## Aim of the task
What you return must be the lines of the data that hold the word "ascending".
Data Start Marker
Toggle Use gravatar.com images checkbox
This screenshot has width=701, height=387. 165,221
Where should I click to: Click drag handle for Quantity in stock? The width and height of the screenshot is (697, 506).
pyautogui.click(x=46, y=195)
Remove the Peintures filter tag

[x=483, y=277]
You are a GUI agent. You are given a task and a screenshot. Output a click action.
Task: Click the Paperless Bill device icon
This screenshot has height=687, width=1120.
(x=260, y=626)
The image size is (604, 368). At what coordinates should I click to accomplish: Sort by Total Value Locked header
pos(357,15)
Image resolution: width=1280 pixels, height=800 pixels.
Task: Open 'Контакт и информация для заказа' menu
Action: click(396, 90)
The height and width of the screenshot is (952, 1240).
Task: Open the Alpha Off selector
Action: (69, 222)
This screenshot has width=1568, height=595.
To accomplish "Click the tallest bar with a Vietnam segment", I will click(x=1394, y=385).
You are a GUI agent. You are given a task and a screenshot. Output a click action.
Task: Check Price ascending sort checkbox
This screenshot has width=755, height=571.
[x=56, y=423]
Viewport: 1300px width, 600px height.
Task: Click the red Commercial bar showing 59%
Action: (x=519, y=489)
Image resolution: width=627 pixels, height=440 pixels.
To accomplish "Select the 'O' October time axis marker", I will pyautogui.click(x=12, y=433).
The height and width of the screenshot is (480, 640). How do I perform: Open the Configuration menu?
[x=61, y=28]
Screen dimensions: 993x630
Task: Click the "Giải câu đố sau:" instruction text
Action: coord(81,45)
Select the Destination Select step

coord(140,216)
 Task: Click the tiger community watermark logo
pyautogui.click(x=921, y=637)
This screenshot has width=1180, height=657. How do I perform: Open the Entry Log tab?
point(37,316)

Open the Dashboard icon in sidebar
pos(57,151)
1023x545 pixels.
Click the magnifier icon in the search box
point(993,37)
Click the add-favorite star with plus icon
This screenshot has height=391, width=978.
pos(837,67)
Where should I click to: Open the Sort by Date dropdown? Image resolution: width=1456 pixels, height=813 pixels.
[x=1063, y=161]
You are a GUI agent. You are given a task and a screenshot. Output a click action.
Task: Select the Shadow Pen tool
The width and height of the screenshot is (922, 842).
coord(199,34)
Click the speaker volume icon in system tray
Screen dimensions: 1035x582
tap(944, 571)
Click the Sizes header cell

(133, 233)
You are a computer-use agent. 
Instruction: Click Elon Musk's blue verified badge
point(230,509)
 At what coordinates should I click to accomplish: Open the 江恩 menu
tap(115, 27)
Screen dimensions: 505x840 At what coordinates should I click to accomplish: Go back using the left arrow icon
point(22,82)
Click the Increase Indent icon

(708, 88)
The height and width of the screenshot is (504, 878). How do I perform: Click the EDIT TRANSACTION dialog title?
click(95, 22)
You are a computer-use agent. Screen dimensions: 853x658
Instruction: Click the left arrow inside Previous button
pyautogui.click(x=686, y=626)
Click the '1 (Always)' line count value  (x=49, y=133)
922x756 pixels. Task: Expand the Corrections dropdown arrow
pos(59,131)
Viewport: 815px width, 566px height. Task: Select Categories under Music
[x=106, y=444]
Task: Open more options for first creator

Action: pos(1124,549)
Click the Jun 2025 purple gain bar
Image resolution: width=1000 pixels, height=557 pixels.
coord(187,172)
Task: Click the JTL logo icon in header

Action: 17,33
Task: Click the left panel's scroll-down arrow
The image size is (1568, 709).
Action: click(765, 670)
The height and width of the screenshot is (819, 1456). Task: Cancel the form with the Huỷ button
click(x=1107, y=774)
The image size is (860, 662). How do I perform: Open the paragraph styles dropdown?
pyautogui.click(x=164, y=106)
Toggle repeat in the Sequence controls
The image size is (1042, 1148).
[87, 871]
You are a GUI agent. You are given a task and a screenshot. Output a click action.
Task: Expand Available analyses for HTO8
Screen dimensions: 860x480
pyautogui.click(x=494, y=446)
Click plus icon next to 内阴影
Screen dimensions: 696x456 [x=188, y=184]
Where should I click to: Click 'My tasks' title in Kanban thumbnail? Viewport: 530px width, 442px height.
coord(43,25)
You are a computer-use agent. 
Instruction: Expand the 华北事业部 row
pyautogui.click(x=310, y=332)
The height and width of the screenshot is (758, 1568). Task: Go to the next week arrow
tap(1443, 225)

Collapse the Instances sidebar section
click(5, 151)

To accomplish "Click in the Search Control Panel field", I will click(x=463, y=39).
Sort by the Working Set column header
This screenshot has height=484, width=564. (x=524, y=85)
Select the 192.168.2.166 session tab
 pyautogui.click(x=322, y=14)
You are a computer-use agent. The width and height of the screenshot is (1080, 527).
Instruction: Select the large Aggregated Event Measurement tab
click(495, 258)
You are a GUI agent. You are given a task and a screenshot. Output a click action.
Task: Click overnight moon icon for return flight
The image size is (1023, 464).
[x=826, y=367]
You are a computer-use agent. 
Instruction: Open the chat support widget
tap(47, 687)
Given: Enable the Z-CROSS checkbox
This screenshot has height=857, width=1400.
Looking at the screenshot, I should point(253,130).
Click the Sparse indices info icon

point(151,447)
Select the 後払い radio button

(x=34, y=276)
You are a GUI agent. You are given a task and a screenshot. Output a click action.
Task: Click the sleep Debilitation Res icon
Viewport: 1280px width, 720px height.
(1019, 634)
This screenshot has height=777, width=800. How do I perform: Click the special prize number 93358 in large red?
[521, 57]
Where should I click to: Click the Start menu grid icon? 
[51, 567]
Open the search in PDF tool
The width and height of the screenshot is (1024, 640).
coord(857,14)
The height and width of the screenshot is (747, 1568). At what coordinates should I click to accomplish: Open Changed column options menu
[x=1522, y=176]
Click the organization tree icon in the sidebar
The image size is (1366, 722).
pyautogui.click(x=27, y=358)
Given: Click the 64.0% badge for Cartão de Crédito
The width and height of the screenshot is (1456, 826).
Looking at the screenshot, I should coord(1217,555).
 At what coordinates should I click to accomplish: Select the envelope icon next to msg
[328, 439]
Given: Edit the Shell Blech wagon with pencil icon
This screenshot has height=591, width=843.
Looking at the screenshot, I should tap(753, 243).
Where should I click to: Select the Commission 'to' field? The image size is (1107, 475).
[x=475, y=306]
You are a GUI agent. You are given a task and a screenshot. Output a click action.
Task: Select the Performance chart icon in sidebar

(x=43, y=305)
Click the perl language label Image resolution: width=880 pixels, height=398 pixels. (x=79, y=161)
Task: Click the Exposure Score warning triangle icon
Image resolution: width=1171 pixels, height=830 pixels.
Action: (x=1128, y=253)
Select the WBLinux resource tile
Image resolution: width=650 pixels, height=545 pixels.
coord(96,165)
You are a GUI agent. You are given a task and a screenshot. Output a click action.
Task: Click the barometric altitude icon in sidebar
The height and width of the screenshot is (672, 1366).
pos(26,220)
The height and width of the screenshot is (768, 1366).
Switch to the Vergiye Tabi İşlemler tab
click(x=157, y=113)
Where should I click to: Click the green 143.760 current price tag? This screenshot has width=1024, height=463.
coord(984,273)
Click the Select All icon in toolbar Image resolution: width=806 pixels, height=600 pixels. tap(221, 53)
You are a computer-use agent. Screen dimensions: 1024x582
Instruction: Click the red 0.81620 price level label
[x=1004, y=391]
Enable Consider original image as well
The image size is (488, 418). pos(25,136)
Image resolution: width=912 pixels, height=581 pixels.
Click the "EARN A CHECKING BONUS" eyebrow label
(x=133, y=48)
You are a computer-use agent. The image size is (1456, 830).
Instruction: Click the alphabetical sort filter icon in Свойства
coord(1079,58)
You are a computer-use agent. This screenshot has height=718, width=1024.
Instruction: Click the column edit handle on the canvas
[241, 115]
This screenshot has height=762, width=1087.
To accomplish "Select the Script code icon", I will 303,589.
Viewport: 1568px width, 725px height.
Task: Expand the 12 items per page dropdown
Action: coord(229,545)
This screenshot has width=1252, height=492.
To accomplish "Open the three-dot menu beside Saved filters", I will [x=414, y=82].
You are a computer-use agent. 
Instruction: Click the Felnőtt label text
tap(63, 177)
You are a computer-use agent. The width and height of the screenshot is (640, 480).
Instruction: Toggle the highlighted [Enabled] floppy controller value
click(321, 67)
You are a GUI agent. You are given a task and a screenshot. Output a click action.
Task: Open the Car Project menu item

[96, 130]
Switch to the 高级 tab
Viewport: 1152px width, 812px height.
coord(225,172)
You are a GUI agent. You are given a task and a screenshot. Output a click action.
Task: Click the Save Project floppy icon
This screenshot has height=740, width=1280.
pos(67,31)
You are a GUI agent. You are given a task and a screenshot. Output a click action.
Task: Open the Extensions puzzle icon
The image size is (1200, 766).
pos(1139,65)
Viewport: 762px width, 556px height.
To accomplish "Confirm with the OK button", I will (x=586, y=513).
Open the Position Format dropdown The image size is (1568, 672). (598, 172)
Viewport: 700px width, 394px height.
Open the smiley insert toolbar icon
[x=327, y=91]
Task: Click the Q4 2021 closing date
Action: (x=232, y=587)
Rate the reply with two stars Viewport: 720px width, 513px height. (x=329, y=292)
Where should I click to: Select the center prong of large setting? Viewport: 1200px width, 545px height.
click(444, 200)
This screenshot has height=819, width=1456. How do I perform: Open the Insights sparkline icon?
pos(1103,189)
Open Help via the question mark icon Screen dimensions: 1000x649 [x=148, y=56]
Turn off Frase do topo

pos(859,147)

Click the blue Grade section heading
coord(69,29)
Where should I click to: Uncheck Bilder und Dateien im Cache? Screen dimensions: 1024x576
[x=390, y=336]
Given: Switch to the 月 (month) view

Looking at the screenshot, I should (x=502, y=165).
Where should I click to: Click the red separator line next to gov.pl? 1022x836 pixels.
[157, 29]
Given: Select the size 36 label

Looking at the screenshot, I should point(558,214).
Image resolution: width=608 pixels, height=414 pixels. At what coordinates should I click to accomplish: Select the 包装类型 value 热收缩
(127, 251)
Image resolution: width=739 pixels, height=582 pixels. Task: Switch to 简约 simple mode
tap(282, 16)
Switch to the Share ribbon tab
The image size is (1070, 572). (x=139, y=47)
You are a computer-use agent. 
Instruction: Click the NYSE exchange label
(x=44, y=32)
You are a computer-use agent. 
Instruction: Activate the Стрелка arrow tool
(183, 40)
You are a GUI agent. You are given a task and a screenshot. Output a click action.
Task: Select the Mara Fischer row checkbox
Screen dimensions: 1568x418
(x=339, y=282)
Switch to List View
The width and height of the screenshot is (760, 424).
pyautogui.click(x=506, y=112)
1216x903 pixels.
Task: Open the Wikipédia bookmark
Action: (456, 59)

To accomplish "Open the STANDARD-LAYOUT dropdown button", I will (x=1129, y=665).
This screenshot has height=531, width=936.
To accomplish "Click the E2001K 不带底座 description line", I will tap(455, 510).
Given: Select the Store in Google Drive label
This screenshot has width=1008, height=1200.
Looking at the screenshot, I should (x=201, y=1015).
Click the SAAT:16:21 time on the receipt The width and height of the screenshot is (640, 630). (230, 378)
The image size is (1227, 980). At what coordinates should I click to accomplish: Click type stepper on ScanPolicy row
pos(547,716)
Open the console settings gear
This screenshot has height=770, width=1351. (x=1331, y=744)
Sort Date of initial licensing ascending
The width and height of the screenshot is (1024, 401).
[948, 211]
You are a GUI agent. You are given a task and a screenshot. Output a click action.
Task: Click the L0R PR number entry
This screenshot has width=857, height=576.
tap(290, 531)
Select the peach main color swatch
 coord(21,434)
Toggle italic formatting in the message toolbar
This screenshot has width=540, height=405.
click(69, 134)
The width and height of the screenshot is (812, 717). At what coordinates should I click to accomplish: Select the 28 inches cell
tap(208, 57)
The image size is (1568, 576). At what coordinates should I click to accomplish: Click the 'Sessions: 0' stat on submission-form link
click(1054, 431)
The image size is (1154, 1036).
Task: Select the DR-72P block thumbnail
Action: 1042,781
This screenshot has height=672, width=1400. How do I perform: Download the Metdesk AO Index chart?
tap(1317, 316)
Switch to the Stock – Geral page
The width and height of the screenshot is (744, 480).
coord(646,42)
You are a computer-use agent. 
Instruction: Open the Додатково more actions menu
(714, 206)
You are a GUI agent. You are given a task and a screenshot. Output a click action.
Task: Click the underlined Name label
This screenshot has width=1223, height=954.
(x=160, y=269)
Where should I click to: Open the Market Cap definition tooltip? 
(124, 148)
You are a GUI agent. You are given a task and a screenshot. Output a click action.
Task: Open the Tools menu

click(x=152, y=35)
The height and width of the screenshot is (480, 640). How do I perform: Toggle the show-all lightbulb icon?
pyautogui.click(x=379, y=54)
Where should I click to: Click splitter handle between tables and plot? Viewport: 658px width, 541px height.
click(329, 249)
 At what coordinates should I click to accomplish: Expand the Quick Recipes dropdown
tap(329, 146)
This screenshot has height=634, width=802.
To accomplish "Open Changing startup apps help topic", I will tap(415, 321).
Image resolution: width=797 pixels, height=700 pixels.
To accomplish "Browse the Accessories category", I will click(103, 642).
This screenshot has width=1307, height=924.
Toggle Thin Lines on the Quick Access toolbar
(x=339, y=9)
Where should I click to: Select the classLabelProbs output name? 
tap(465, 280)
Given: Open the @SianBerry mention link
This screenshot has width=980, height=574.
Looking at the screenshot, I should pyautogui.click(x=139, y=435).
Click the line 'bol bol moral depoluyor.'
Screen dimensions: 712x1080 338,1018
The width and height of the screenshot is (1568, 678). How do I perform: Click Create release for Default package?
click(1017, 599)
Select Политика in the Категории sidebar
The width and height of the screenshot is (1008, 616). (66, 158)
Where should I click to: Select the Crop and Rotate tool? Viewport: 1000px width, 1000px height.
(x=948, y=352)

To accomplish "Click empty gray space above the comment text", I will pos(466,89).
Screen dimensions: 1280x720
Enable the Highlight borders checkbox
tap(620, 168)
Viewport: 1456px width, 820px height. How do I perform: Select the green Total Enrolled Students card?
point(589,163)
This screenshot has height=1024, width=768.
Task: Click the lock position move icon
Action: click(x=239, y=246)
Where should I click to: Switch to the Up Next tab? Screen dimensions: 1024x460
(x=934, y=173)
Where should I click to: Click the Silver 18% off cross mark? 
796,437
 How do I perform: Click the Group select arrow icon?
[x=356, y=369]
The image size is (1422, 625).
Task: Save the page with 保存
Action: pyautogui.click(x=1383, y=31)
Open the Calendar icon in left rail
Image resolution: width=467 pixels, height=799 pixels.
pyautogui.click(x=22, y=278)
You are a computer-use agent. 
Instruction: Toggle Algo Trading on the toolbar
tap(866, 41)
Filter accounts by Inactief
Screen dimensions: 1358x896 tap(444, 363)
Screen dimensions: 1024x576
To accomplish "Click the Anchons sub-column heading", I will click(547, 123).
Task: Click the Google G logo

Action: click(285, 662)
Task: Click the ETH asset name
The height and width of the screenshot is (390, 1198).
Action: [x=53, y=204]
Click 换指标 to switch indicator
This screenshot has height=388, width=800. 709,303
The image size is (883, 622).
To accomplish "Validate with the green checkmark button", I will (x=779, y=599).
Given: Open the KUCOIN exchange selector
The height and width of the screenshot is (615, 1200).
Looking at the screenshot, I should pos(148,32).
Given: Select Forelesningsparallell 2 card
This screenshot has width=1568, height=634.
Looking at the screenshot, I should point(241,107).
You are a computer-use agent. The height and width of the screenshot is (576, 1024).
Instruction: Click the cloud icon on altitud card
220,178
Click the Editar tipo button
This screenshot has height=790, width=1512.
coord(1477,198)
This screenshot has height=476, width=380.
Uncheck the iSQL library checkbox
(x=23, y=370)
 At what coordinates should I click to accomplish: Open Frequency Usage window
Data End Marker
## Reply to the exercise
Task: Check Price ascending sort checkbox
Sort Date of initial licensing ascending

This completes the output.